In [None]:
# Initialize OK
from client.api.notebook import Notebook
ok = Notebook('project2.ok')

# Project 2: Climate Prediction
## Due date: December 11, 5PM.

In [95]:
# Don't change this cell; just run it. 

import numpy as np
from datascience import *

%matplotlib inline
import matplotlib.pyplot as plots
plots.style.use('fivethirtyeight')

from client.api.notebook import Notebook

Comment-out the cell below to make sure that you create a backup of your project on okpy.org.

In [96]:
#_ = ok.submit()

## Predicting Temperatures

In this exercise, we will try to predict the weather in California using the prediction method  discussed in [section 8.1 of the textbook](https://www.inferentialthinking.com/chapters/08/1/Applying_a_Function_to_a_Column).  Much of the code is provided for you; you will be asked to understand and run the code and interpret the results.

The US National Oceanic and Atmospheric Administration (NOAA) operates thousands of climate observation stations (mostly in the US) that collect information about local climate.  Among other things, each station records the highest and lowest observed temperature each day.  These data, called "Quality Controlled Local Climatological Data," are publicly available [here](http://www.ncdc.noaa.gov/orders/qclcd/) and described [here](https://www.ncdc.noaa.gov/data-access/land-based-station-data/land-based-datasets/quality-controlled-local-climatological-data-qclcd).

`temperatures.csv` contains an excerpt of that dataset.  Each row represents a temperature reading in Fahrenheit from one station on one day.  (The temperature is actually the highest temperature observed at that station on that day.)  All the readings are from 2015 and from California stations.

In [97]:
temperatures = Table().read_table("temperatures.csv")
temperatures

Here is a scatter plot:

In [98]:
temperatures.scatter("Date", "Temperature")
_ = plots.xticks(np.arange(0, max(temperatures.column('Date')), 100), rotation=65)

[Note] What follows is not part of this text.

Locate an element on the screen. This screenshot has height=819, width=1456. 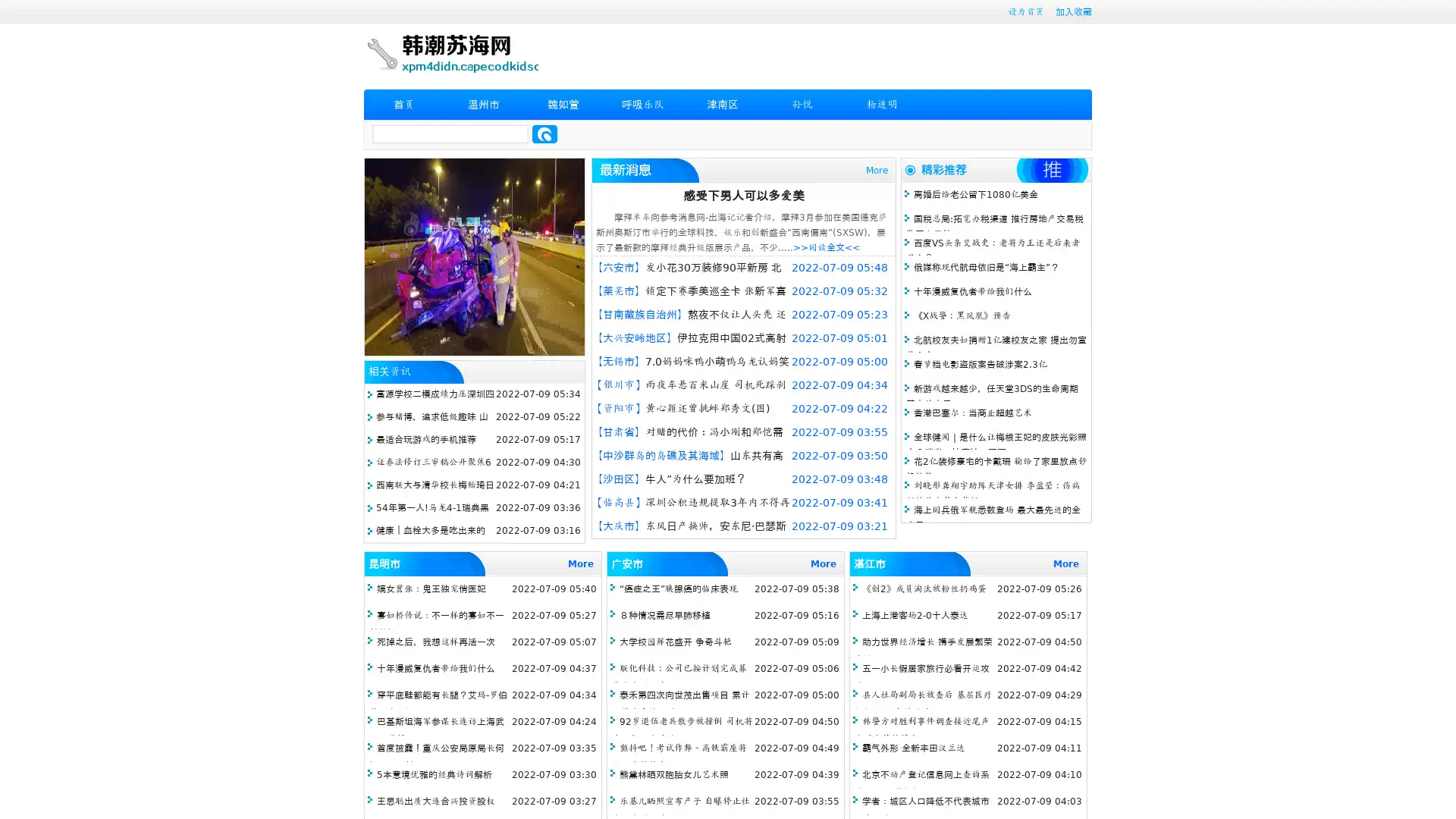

Each entry in the column "Date" is a number in MMDD format, meaning that the last two digits denote the day of the month, and the first 1 or 2 digits denote the month. Thus, December 31st (12/31) is represented as `1231` and January 31st (1/31) is `131`.

**Question 1.1** Why do the data form vertical bands with gaps?

_Hint_: Read the paragraph above about how "Date" is represented.

<!--
BEGIN QUESTION
name: q1_vertical_bands
manual: true
points: 2
-->
<!-- EXPORT TO PDF -->

<hr style="color:Maroon;background-color:Maroon;border:0 none; height: 3px;">
Replace this text with your answer.
<hr style="color:Maroon;background-color:Maroon;border:0 none; height: 3px;">

We will convert each date to the number of days since the start of the year.<br>

**Question 1.2** Implement the `get_day_in_month` function, as described below. The result should be an integer.<br>
_Hint:_ Use the [remainder operator](https://www.inferentialthinking.com/chapters/03/1/Expressions).

<!--
BEGIN QUESTION
name: q1_get_day
manual: false
points: 2
-->

In [99]:
def get_month(date):
    
    """The month in the year for a given date.
    
    >>> get_month(315)
    3
    """
    return int(date / 100) # Divide by 100 and round down to the nearest integer

def get_day_in_month(date):
    
   
    """The day in the month for a given date.
    
    >>> get_day_in_month(315)
    15
    """
    ...

In [None]:
ok.grade("q1_get_day");

Next, we'll compute the *day of the year* for each temperature reading, which is the number of days from January 1 until the date of the reading. Note that we are not dealing with a leap year (a year with 366 days).

In [103]:
# You don't need to change this cell, but you are strongly encouraged
# to read all of the code and understand it.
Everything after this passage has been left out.